3. Personal Insolvency of One Partner
| Balance Sheet of Smith, Jones & Green | |||
| Cash | $16,000.00 | Smith, Capital | $15,000.00 |
| Jones, Capital | 9,000.00 | Green, Capital | 10,000.00 |
| $25,000.00 | $25,000.00 | ||
Smith and Jones each have a ⅖ share and Green a ⅕ share in profits and losses.
The above balance sheet shows the financial condition of the firm after taking into consideration the losses incident to liquidation. From this it is seen that Jones owes the business $9,000. Assume that he is personally insolvent and cannot contribute the share due from him. The net assets available for distribution consist of $16,000 in cash. Inasmuch as Jones’ interest is entirely wiped out and a contribution is due from him which he cannot pay, the amount of that contribution is an additional loss to be borne by the two remaining partners. Their respective shares in this loss are determined by their original profit and loss ratios ⅖ and ⅕, so that as between themselves Smith must bear ⅔ of the loss or $6,000, and Green ⅓ or $3,000; after which Smith’s capital and share in the net assets is $9,000, and Green’s $7,000.
Where a partner, in his private capacity, and the firm of which he is a member are both bankrupt, his personal creditors have first claim on his personal estate and the firm’s creditors on the assets of the firm.
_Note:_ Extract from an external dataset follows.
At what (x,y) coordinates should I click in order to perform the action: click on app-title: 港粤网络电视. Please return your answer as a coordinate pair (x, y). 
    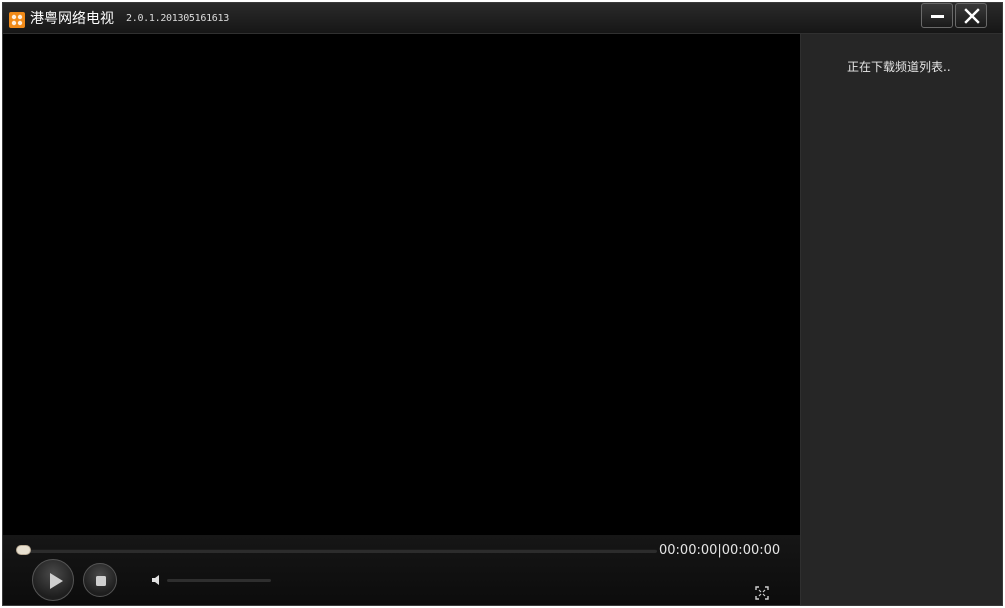
    Looking at the image, I should click on (72, 19).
Distribution by Instalments.—Where the liquidation is of long duration, the partners may desire to receive what is due them by instalments rather than wait to receive their respective shares in one amount. Where the capital ratio differs from the profit and loss ratio, it is difficult to determine the proper ratio in which the instalments should be paid, due to the fact that expenses and losses have not yet been determined. Consequently it is impossible to tell what the ultimate ratios will be in which the partners are to share the net assets. As the payment of instalments on an arbitrary basis might result ultimately in an overpayment of some partners and an underpayment of others, the only safe method of handling the situation is to pay the first instalments to those partners whose capital ratios are in excess of their profit and loss ratios until their capitals are reduced to the point where the capital ratios of all the partners are the same as their profit and loss ratios. As soon as this point is reached, the proceeds of the assets may be distributed to the partners on the basis of their profit and loss ratios, because these are now identical with their capital ratios. A more complete treatment of this problem will be found on pages 650 to 654 of the author’s second volume.
Treatment of Good-Will upon Liquidation by Sale.—When dissolution is brought about by the sale of the entire business, it may happen that the amount realized on the assets is smaller than their book value, and the difference must be treated as a loss in accordance with the principles previously stated. Similarly, where the assets are sold and the price realized is larger than their book value, the excess constitutes a profit and must be distributed among the partners in profit and loss ratio. Usually such an excess is treated as a receipt on account of good-will, and two standard methods of booking it are employed. When good-will is mentioned in the sale contract and its value has been determined, it is brought on the books as an asset and transferred immediately to the partners’ accounts. Thus, if the value is $15,000 and the profit and loss ratio is ⅖ to A, ⅖ to B, and ⅕ to C, the entry is:
| Good-Will | 15,000.00 | ||
| A, Capital | 6,000.00 | ||
| B, Capital | 6,000.00 | ||
| C, Capital | 3,000.00 | ||
Good-will is now shown as an asset, and the entry closing it off is the same as for the sale of the other assets, viz., a debit to Cash and a credit to Good-Will.
On the other hand, when good-will is not specified as such in the sale contract, but the amount realized on the sale of the assets is larger than their book values, this excess may be credited to Good-Will, which is then treated not as an asset account (as in the case given above) but as a profit and loss account. The balance of this account is closed out to the partners’ accounts in profit-sharing ratios in the same way as above. The ultimate result is the same in either case; the first method is a little more complete since it shows the value of the asset good-will previous to its sale.